_Excerpted data_
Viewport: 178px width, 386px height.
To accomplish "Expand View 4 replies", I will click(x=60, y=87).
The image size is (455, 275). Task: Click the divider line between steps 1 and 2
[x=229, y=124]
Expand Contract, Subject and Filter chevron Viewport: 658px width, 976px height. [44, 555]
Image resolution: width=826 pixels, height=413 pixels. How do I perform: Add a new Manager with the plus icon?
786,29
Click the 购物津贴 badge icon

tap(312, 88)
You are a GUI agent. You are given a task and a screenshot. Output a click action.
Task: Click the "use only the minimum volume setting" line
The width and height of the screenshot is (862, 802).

_Problem details_
A faithful, complete copy of the entries above is required.

_Answer below_
Viewport: 178px width, 386px height.
To accomplish "Expand View 4 replies", I will click(x=60, y=87).
The image size is (455, 275). Task: Click the divider line between steps 1 and 2
[x=229, y=124]
Expand Contract, Subject and Filter chevron Viewport: 658px width, 976px height. [44, 555]
Image resolution: width=826 pixels, height=413 pixels. How do I perform: Add a new Manager with the plus icon?
786,29
Click the 购物津贴 badge icon

tap(312, 88)
You are a GUI agent. You are given a task and a screenshot. Output a click action.
Task: Click the "use only the minimum volume setting" line
The width and height of the screenshot is (862, 802).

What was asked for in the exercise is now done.